En diálogo con el periodista Martín Grande, Virgili apuntó especialmente contra el funcionamiento del Concejo Deliberante. Señaló que el presupuesto del cuerpo excede ampliamente los salarios de los ediles. “Lo que se gasta por concejal es casi cuatro veces más que el sueldo del concejal”, afirmó, aludiendo a asesores, personal administrativo y estructura política.

El legislador vinculó directamente ese gasto con “la presión impositiva que soportan los salteños”. Y fue contundente al describir la contraprestación: “No ves una ciudad impecable”.

Eduardo Virgili - Diputado Provincial LLA
Eduardo Virgili – Diputado Provincial LLA

Las críticas impactan de lleno en la gestión del intendente Emiliano Durand, bajo cuya administración la carga tributaria municipal se incrementó de manera significativa en los últimos años. Comerciantes y vecinos vienen advirtiendo que el aumento de tasas no se traduce en mejoras concretas en infraestructura, limpieza, seguridad urbana o mantenimiento barrial.

Pero el cuestionamiento no se agota en el ámbito municipal.

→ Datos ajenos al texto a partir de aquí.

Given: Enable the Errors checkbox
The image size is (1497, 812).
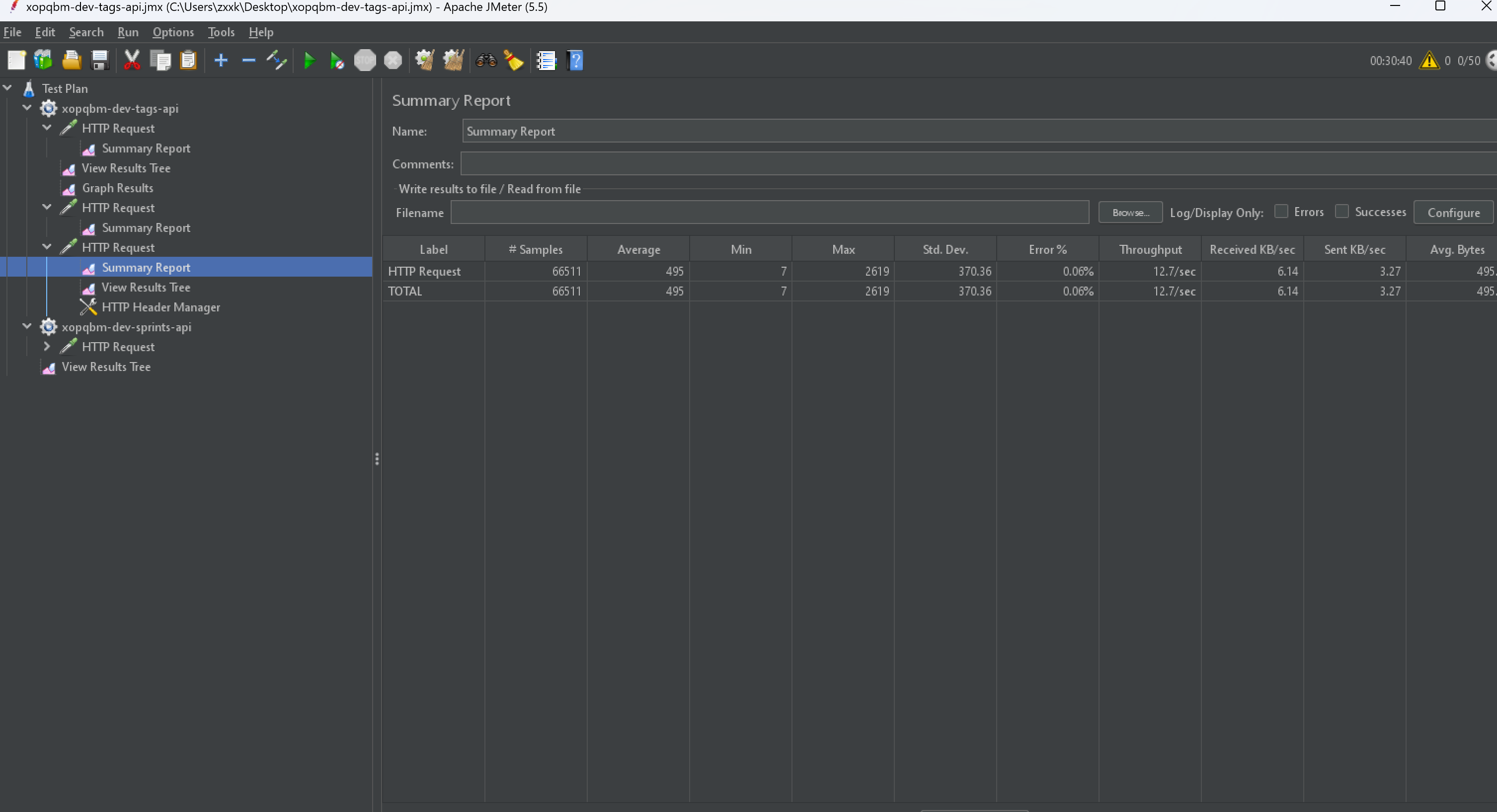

Salta figura entre las provincias con mayor presión impositiva del país, lo que también pone bajo la lupa la administración del gobernador Gustavo Sáenz. La superposición de tributos provinciales y municipales termina configurando un esquema que asfixia a contribuyentes y emprendedores, en un contexto donde los servicios esenciales continúan mostrando deficiencias estructurales.

Para Virgili, el problema de fondo es el tamaño y el costo del aparato político. “Se gasta mucho en la política”, insistió, al sostener que una parte considerable de los recursos públicos se destina a sostener estructuras partidarias y cargos vinculados a la militancia.

El debate, en definitiva, vuelve a centrarse en una pregunta clave: cuánto cuesta sostener el sistema político en la Capital y la Provincia, y si ese costo guarda relación con la calidad de vida que reciben quienes lo financian con sus impuestos.